An elevator (lift) ascends with an upward acceleration of `1.2ms^-2`. At the instant when its upward speed is `2.4 ms^-1`, a loose bolt drops from the ceiling of the elevator `2.7m` above the floor of the elevator. Calculate (a) the time of flight of the bolt from the ceiling to the floor and (b) the distance it has fallen relaative to the elevator shaft.

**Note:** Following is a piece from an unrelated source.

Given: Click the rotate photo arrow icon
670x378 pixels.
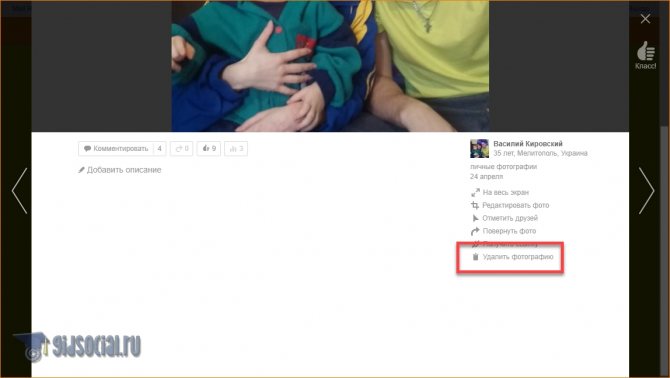Looking at the screenshot, I should tap(475, 231).
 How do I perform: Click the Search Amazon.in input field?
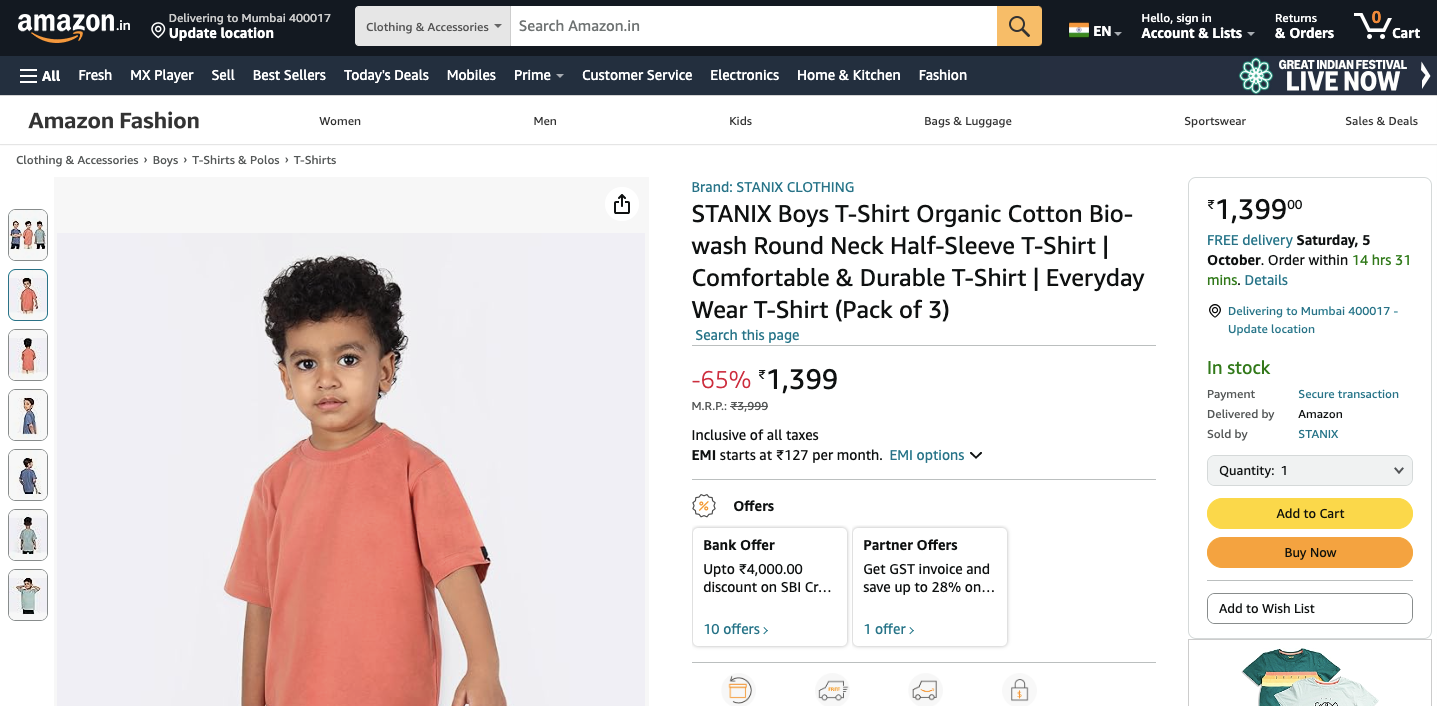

To solve the problem step by step, we will break it down into parts (a) and (b) as required. ### Given Data: - Upward acceleration of the elevator, \( a = 1.2 \, \text{m/s}^2 \) - Upward speed of the elevator at the time the bolt drops, \( v = 2.4 \, \text{m/s} \) - Height of the bolt above the floor of the elevator, \( h = 2.7 \, \text{m} \) - Acceleration due to gravity, \( g = 9.8 \, \text{m/s}^2 \) ### Part (a): Time of Flight of the Bolt 1. **Understanding the motion of the bolt**: The bolt is initially moving upward with the elevator's speed of \( 2.4 \, \text{m/s} \) when it drops. However, it will experience downward acceleration due to gravity, which is \( g = 9.8 \, \text{m/s}^2 \). 2. **Setting up the equations**: - Let \( S_1 \) be the distance fallen by the bolt. - Let \( S_2 \) be the distance moved by the elevator during the time \( t \). - The total distance \( S_1 + S_2 = 2.7 \, \text{m} \). 3. **Equation for the bolt**: The displacement of the bolt can be described by the equation of motion: \[ S_1 = ut + \frac{1}{2}(-g)t^2 \] where \( u = -2.4 \, \text{m/s} \) (upward direction is negative). Thus: \[ S_1 = -2.4t + \frac{1}{2}(-9.8)t^2 = -2.4t - 4.9t^2 \] 4. **Equation for the elevator**: The displacement of the elevator can be described by: \[ S_2 = vt + \frac{1}{2}at^2 \] where \( v = 2.4 \, \text{m/s} \) and \( a = 1.2 \, \text{m/s}^2 \). Thus: \[ S_2 = 2.4t + \frac{1}{2}(1.2)t^2 = 2.4t + 0.6t^2 \] 5. **Combining the equations**: Now we can set up the equation: \[ S_1 + S_2 = 2.7 \] Substituting \( S_1 \) and \( S_2 \): \[ (-2.4t - 4.9t^2) + (2.4t + 0.6t^2) = 2.7 \] Simplifying this gives: \[ -4.9t^2 + 0.6t^2 = 2.7 \] \[ -4.3t^2 = 2.7 \] \[ 5.5t^2 = 2.7 \] \[ t^2 = \frac{2.7}{5.5} \] \[ t^2 = 0.4909 \] \[ t = \sqrt{0.4909} \approx 0.7 \, \text{s} \] ### Part (b): Distance Fallen Relative to the Elevator Shaft 1. **Using the time calculated**: Now we will substitute \( t = 0.7 \, \text{s} \) back into the equation for \( S_1 \): \[ S_1 = -2.4(0.7) - 4.9(0.7^2) \] \[ S_1 = -1.68 - 4.9(0.49) \] \[ S_1 = -1.68 - 2.401 = -4.081 \, \text{m} \] Since we are interested in the magnitude: \[ |S_1| = 1.68 + 2.401 = 0.72 \, \text{m} \] ### Final Answers: (a) The time of flight of the bolt from the ceiling to the floor is approximately \( 0.7 \, \text{s} \). (b) The distance it has fallen relative to the elevator shaft is \( 0.72 \, \text{m} \).